Once your application is submitted, the Training Administrator will forward your application, and a selection committee of faculty and/or senior residents will determine who will be offered an interview. Once you are approved for an interview, you will receive a request from ERAS to make an appointment. Interviews fill up very quickly, so it is important that you respond to each request in a timely manner. It is also important to note that more interview invitations are sent out than there are positions — this is to ensure that the most positions are filled at each facility. The amount of interview dates offered from program to program is based on the size of the program. A larger program will offer up to 10 dates, while smaller programs will offer only one or two.
Interviews can be held either with a panel or one-on-one. Often times, programs will provide an introductory session, allowing you to speak with the Program Director (PD) and ask any questions you may have. It is very common to get a tour of the facility while you are at the institution completing your interview. On the topic of things that are common, some programs will schedule interview days along with didactic sessions or Grand Rounds so that you can get a glimpse into the program.
Throughout the time that interviews are being held, there may be social events scheduled. These events give you the opportunity to ask questions to residents already in the program, so you should absolutely attend. These events are also a way for residents to determine if you will be a good fit for the program, a task they were given by their PD.
You may receive an email from the PD or TA stating that you are being ranked. If you do not get an interview invitation from a program by mid-November, the odds of you getting one are slim, as invitations are most commonly sent out in September and October. However, the last chance you have for getting an invitation to interview is mid-January.

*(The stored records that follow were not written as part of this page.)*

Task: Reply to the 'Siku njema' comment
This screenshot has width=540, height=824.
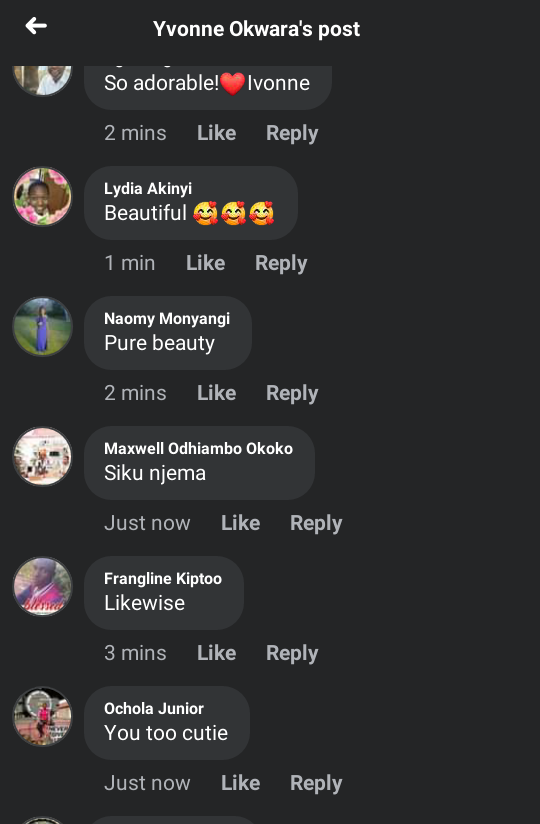Action: (316, 523)
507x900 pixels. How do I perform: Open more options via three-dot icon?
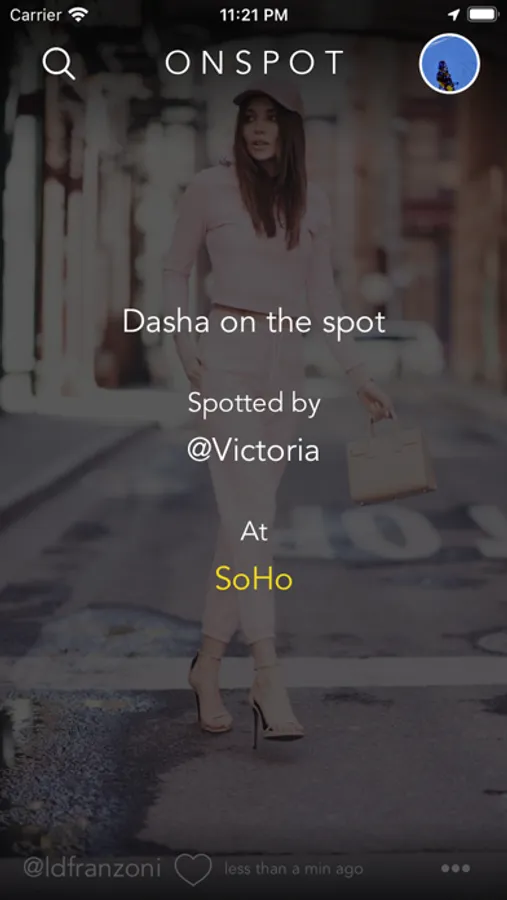click(455, 868)
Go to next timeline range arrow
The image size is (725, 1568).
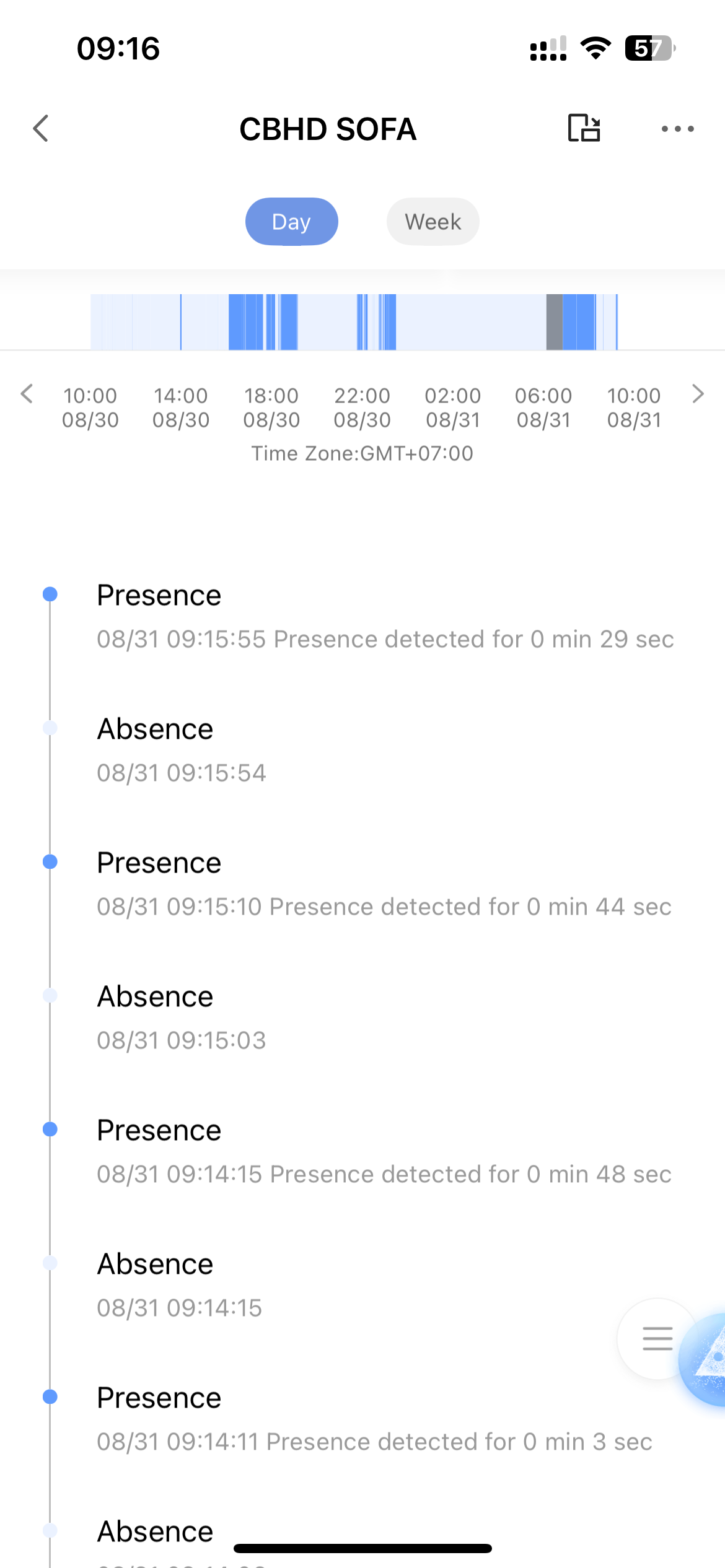[x=698, y=394]
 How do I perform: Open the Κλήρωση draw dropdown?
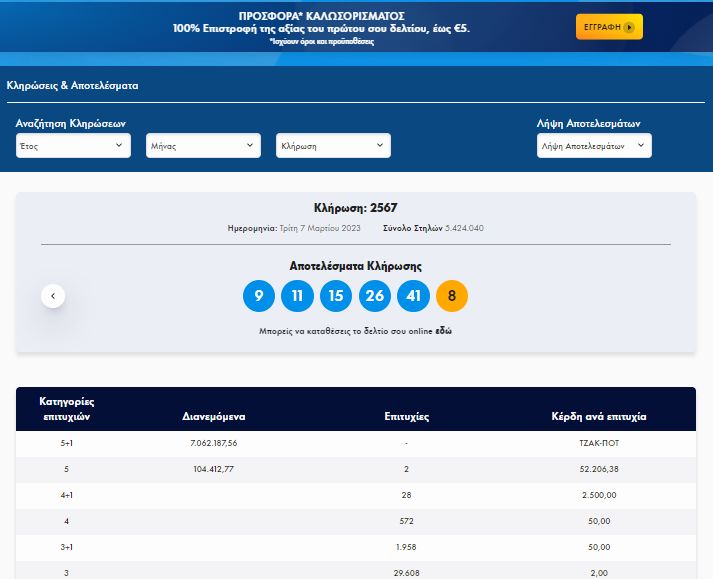tap(333, 146)
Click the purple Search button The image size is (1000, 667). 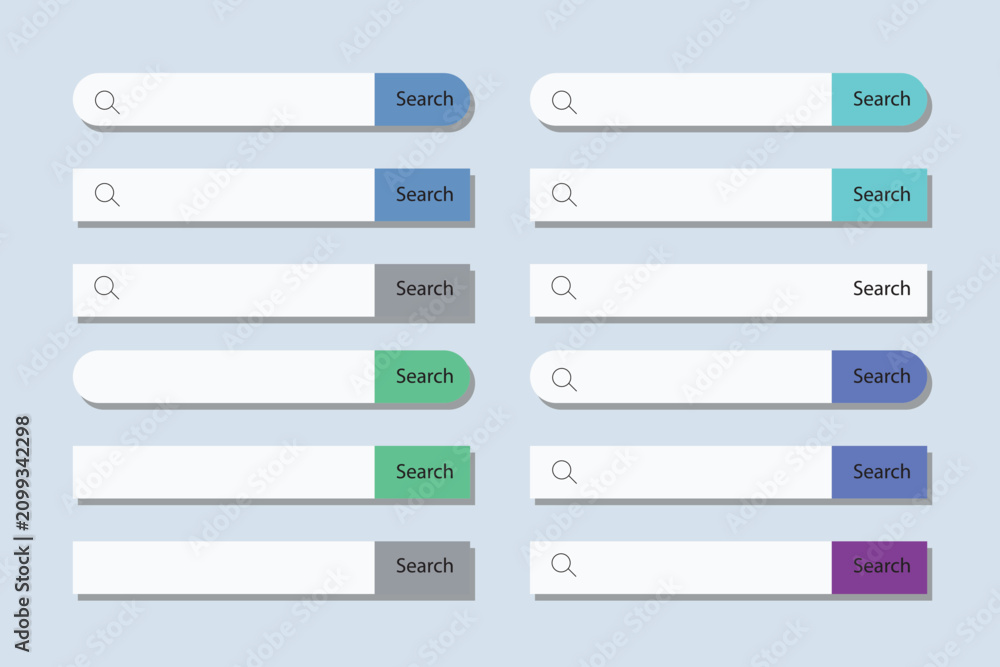pos(879,568)
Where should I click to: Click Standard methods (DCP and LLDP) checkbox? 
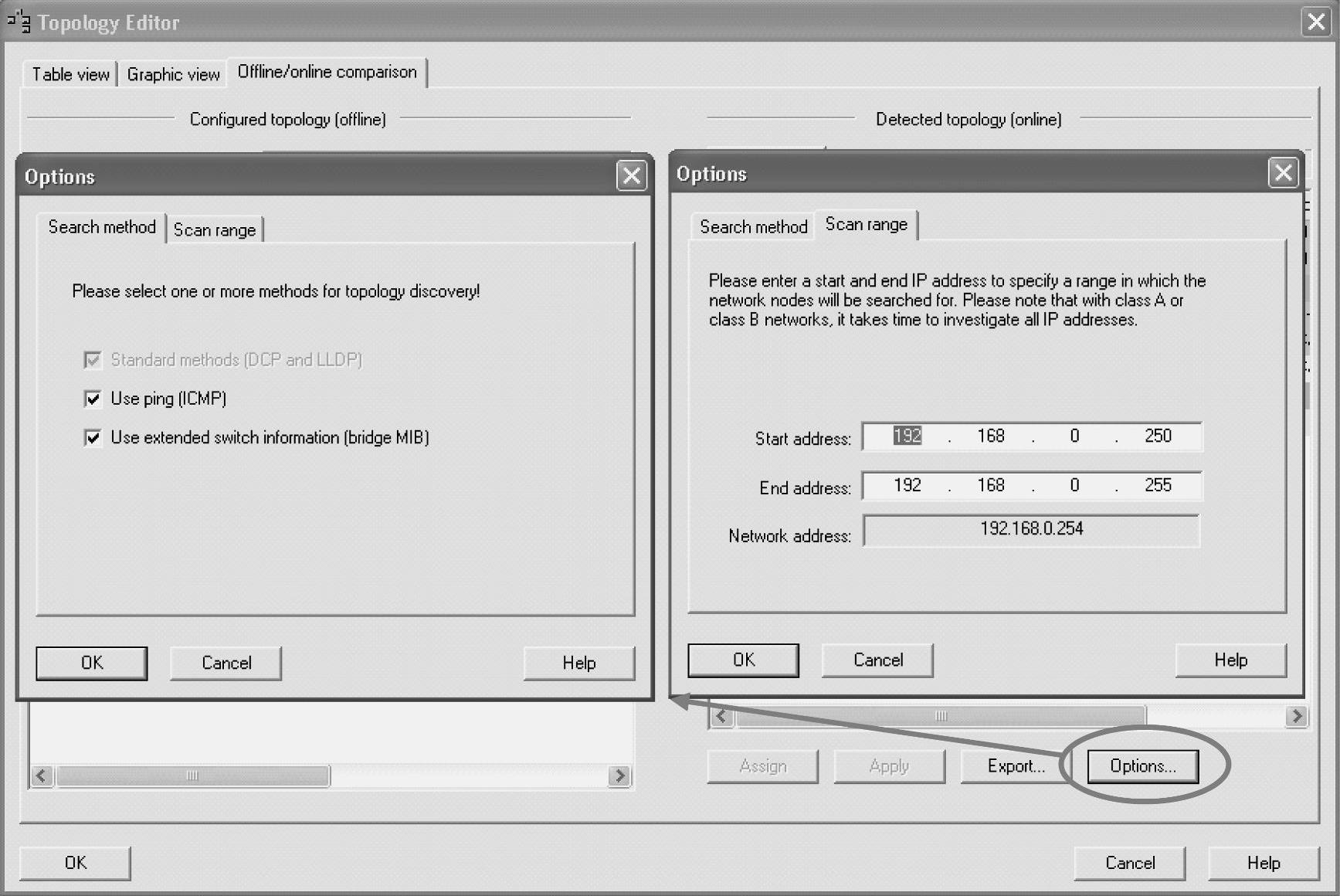93,360
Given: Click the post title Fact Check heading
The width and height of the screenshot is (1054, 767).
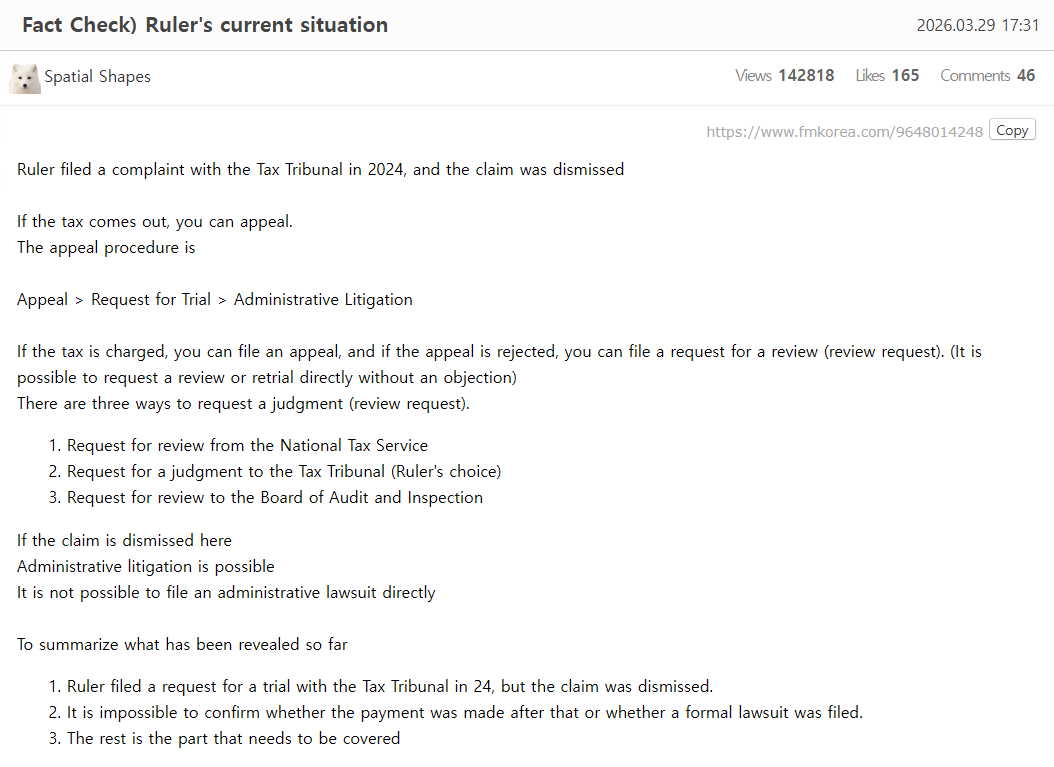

Interviewing is a vital step in the residency process and can become stressful, so we've included some tips below for you to use when preparing to interview. Just remember: they're not the only ones doing an interview — you're interviewing them, as well.
Do your research about the programs you are interviewing with so you know what questions to ask. Ask colleagues about their experiences.
We're not saying to rehearse your answers so much that you sound like you're reading a script, but you should have an idea of what you will say.